====== PROVIDED INFORMATION ======

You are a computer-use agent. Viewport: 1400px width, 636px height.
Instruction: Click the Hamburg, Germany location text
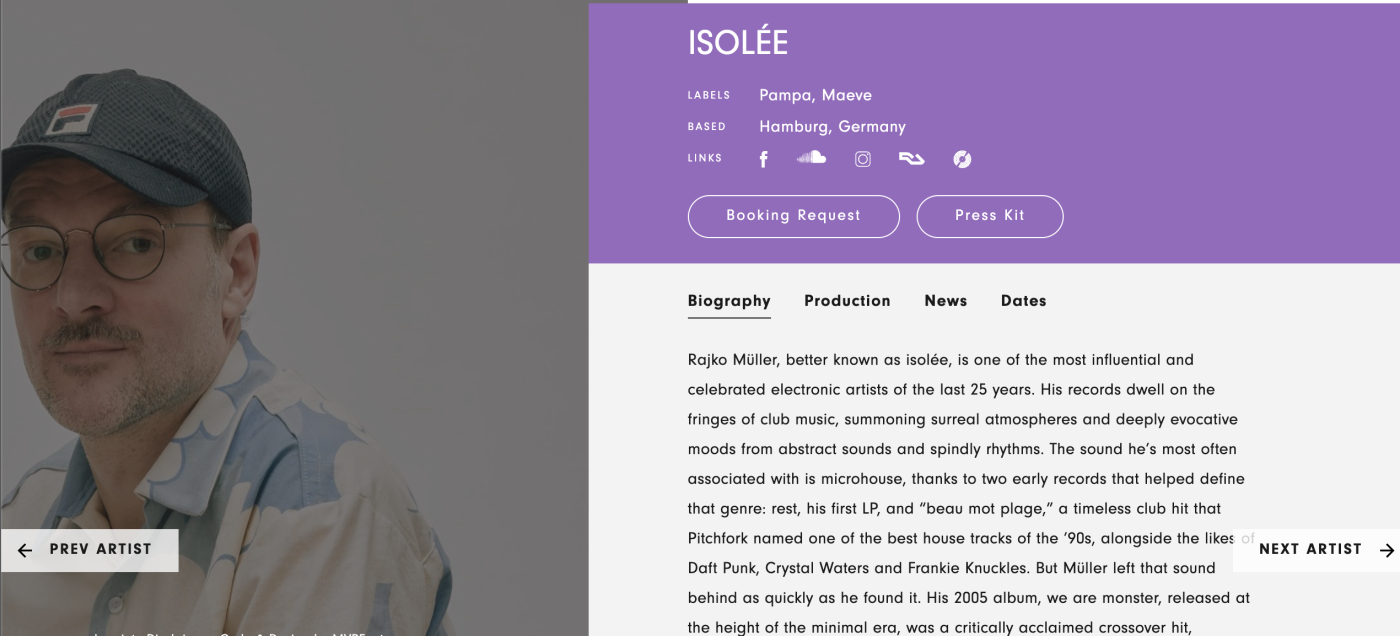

======
====== PROVIDED INFORMATION ======

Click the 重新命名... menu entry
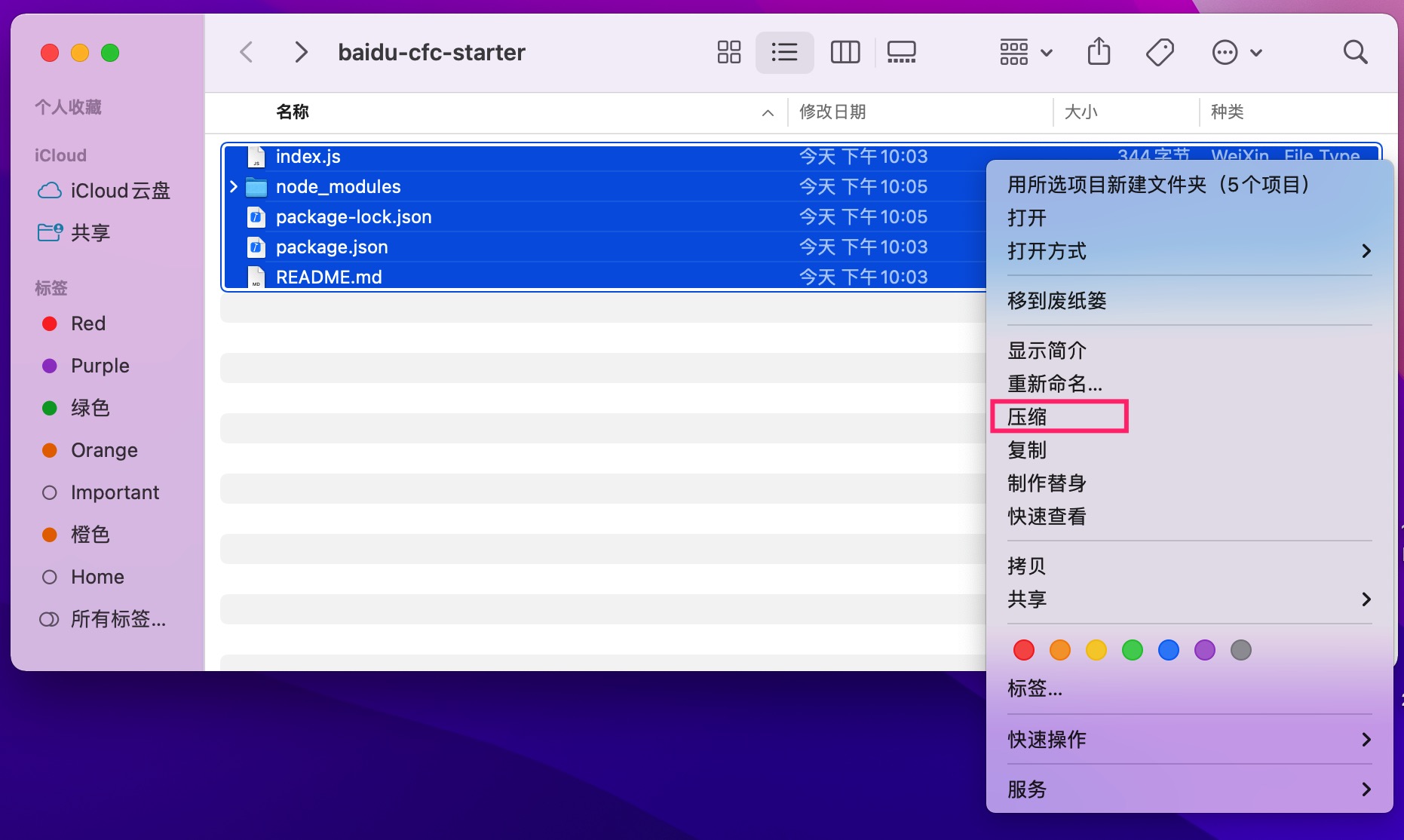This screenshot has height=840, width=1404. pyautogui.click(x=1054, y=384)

======
====== PROVIDED INFORMATION ======

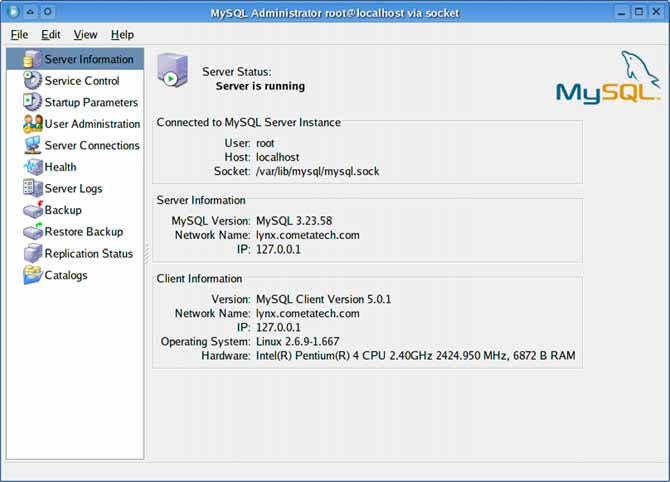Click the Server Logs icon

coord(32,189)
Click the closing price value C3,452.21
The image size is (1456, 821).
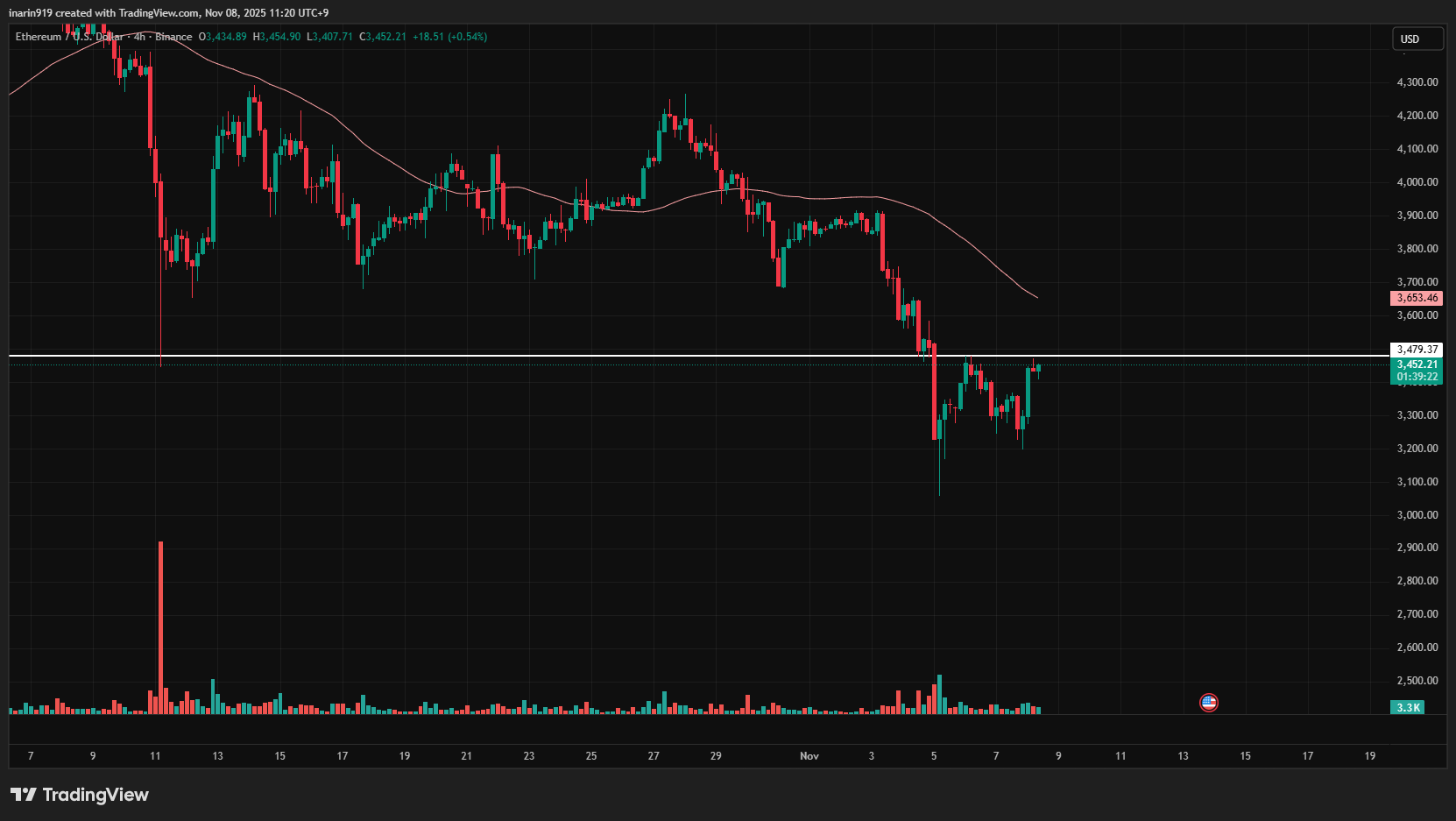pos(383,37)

======

• TASK PROMPT
Print exactly the lines above from the one with "You are a computer-use" to the one with "Instruction: Click the", including both.

• SOLUTION FOR THIS TASK
You are a computer-use agent. Viewport: 1400px width, 636px height.
Instruction: Click the Hamburg, Germany location text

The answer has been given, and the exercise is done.